7. Representations and
Warranties by Borrower.
7.1 There
are no actions or proceedings pending by or against Borrower before any court or
administrative agency and Borrower does not have knowledge or belief of any
pending, threatened, or imminent litigation, governmental investigations, or
claims, complaints, actions, or prosecutions involving Borrower or any Guarantor
of the Obligations, except for ongoing collection matters in which Borrower is
the plaintiff.
7.2 All
financial statements relating to Borrower that have been delivered by Borrower
to Lender have been prepared in accordance with GAAP and fairly present
Borrower’s financial condition as of the date thereof and Borrower’s results of
operations for the period then ended.

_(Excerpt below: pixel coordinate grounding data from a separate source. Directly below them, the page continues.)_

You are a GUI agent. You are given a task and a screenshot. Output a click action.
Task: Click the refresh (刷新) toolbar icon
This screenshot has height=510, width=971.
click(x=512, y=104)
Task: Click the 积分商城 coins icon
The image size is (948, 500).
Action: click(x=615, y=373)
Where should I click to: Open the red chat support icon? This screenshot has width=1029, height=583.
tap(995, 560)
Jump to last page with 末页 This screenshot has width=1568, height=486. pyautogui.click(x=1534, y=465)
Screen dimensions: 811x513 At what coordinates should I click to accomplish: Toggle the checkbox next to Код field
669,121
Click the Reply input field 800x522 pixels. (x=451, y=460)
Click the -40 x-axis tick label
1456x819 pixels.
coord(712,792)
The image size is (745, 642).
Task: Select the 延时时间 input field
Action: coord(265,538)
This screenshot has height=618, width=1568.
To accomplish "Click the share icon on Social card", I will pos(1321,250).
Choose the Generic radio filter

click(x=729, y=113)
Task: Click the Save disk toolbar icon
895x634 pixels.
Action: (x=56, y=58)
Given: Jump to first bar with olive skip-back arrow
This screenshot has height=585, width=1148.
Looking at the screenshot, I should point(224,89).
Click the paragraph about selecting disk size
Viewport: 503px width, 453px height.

There has not been a material adverse
change in the financial condition of Borrower since the date of the latest
financial statements submitted to Lender on or before the date
hereof.
7.3
Borrower agrees to maintain books and records and its records pertaining to the
Collateral in accordance with GAAP and in such additional detail, form and
scope, as Lender shall reasonably require.
7.4
Borrower certifies that, to the best of Borrower’s knowledge, Borrower has not
been designated, and is not owned or controlled, by a “suspected terrorist” as
defined in Executive Order 13224. Borrower hereby acknowledges that Lender seeks
to comply with all applicable laws concerning money laundering and related
activities. In furtherance of those efforts, Borrower hereby represents,
warrants and agrees that: (i) none of the cash or property that Borrower will
pay or will contribute to Lender has been or shall be derived from, or related
to, any activity that is deemed criminal under United States law; and (ii) no
contribution or payment by Borrower to Lender, to the extent that they are
within Borrower’s control shall cause Lender to be in violation of the United
States Bank Secrecy Act, the United States International Money Laundering
Control Act of 1986 or the United States International Money Laundering
Abatement and AntiTerrorist Financing Act of 2001. Borrower shall promptly
notify Lender if any of these representations ceases to be true and accurate.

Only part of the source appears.